■ Selection:
# How TO CAMO, CATAPULTS



## shot in the foot

I was asked to show how i camo my catapults, it works with guns and all sorts, so here it is,

Here is how to camo your hunting gear, i got the paint to do a couple of guns and other stuff so i thought id share how to,
CHEERS JEFF
1st spray your catapult with the lighter colour, and leave for 15mins








then cover with twigs and small leaves but leave a few gaps, and put the olive green on and leave for 15mins








then and add more twigs and leaves and spray with the brown and leave for a further 15mins,
and remove the twigs, and turn over and start again,
them take it all off and you are done,
the catapult looks a lot better than in the photo you cant see the colour as good with the flash,








the finshed thing,


----------



## ZDP-189

Thanks, Jeff. This is an excellent tutorial. I hope you won't mind if I move it to the tutorial subforum?


----------



## e~shot

Thanks Jeff!


----------



## shot in the foot

ZDP-189 said:


> Thanks, Jeff. This is an excellent tutorial. I hope you won't mind if I move it to the tutorial subforum?


No didnt mind, it is easy to do, we used to camo motor bikes years ago the same way, jeff


----------



## Elmar

Thank you, sharing your way how to do it.


----------



## mckee

cool might give it a try


----------



## Bob Fionda

Thanks, I was wondering how to do it.


----------



## huey224

i once sprayed one of my slingshots with Australian fern, it worked brilliant! pitty it wasn't a strong as i thought


----------



## Batman21

Looks good


----------



## RedRubber

Thanks for sharing, That looks like a fun project!


----------



## Classic Slingshot

Thanks for sharing very good information


----------



## Iryman

Nice, I do this with with my paintball gear


----------



## Taco

Wow! That is not what I was expecting it to look like when I scrolled down. That looks really professional and nice!


----------



## The Warrior

Bumping up an older thread here, but nice job on the camo.


----------



## Saderath

That looks really good! Thanks for sharing!


----------



## phil

looks great thanks for sharing


----------



## Tentacle Toast

Good stuff...


----------



## Vetryan15

That looks real good, and simple


----------



## arcticshaman

I was actually wondering how they do it!

Thanks for sharing!


----------



## oldmiser

Cool you have done a wonderful job of that slingshot using spray cans.....I do airbrush work for hobby crafts model cars..But have yet to do a sling shot

again very well done~~AKA Oldmiser


----------



## Dr J

Thank you for sharing !


----------



## JUSTJOB

Thanks! I never knew how this was done


----------

■ Data excerpts:
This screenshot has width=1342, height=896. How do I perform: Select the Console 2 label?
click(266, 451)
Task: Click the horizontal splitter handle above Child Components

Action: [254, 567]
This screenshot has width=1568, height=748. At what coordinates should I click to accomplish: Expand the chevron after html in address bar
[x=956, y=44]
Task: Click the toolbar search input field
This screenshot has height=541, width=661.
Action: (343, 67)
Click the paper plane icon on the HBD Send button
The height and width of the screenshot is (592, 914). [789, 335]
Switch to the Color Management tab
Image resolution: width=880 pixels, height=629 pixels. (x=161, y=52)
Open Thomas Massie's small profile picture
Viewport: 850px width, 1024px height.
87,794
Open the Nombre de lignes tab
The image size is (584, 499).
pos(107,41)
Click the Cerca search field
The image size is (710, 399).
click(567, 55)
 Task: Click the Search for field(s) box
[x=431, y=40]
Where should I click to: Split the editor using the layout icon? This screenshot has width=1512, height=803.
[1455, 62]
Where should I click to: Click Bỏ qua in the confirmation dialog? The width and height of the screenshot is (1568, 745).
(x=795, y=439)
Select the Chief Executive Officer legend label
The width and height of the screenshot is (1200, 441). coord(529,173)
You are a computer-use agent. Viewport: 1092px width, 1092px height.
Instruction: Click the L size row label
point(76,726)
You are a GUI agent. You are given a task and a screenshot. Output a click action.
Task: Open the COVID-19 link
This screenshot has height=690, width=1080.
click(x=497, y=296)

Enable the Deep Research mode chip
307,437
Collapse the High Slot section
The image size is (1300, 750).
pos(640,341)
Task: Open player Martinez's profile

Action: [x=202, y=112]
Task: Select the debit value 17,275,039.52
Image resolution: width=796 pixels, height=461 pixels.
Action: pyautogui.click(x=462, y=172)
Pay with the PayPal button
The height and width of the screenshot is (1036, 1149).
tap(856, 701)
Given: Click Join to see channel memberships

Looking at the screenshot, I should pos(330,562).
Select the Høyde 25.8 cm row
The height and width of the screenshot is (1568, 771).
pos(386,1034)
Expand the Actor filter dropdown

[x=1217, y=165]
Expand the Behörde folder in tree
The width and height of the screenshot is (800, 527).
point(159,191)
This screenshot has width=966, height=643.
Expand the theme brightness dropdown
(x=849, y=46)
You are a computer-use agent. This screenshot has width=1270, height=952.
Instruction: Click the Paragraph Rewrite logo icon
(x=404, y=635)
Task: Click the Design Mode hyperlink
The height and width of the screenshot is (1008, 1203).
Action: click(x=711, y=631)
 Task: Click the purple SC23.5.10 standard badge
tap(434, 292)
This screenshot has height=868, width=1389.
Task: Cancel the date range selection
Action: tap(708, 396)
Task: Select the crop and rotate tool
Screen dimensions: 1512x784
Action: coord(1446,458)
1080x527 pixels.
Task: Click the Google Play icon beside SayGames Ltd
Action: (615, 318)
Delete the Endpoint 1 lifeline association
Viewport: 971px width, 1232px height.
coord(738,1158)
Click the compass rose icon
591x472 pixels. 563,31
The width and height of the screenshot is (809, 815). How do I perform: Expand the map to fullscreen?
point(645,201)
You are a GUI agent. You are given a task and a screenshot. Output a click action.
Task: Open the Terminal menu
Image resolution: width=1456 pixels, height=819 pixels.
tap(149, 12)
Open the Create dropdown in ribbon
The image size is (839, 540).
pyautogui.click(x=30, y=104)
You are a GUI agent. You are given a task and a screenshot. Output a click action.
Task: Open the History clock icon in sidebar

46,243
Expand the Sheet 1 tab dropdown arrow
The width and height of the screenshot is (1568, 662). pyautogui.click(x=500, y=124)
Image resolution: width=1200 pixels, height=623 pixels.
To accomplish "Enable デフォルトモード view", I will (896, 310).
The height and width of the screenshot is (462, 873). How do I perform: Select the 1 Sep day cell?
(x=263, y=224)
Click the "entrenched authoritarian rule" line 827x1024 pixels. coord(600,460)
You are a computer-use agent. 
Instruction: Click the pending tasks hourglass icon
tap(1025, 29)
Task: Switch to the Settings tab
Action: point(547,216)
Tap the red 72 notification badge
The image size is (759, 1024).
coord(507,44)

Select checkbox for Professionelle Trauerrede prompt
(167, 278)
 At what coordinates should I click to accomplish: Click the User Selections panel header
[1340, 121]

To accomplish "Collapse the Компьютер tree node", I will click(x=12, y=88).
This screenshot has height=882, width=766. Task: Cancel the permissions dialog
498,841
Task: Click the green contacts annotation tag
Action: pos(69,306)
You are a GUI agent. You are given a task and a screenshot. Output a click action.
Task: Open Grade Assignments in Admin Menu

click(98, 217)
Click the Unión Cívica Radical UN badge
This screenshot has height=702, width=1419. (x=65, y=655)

■ Required task 1: Reproduce the passage of the catapult camouflage thread from "Wow! That is" to "on the camo.".
■ Required task 2: In the catapult camouflage thread, what does Jeff say used to be camouflaged the same way years ago?

■ Final result 1:
Wow! That is not what I was expecting it to look like when I scrolled down. That looks really professional and nice!


----------



## The Warrior

Bumping up an older thread here, but nice job on the camo.

■ Final result 2: Motor bikes.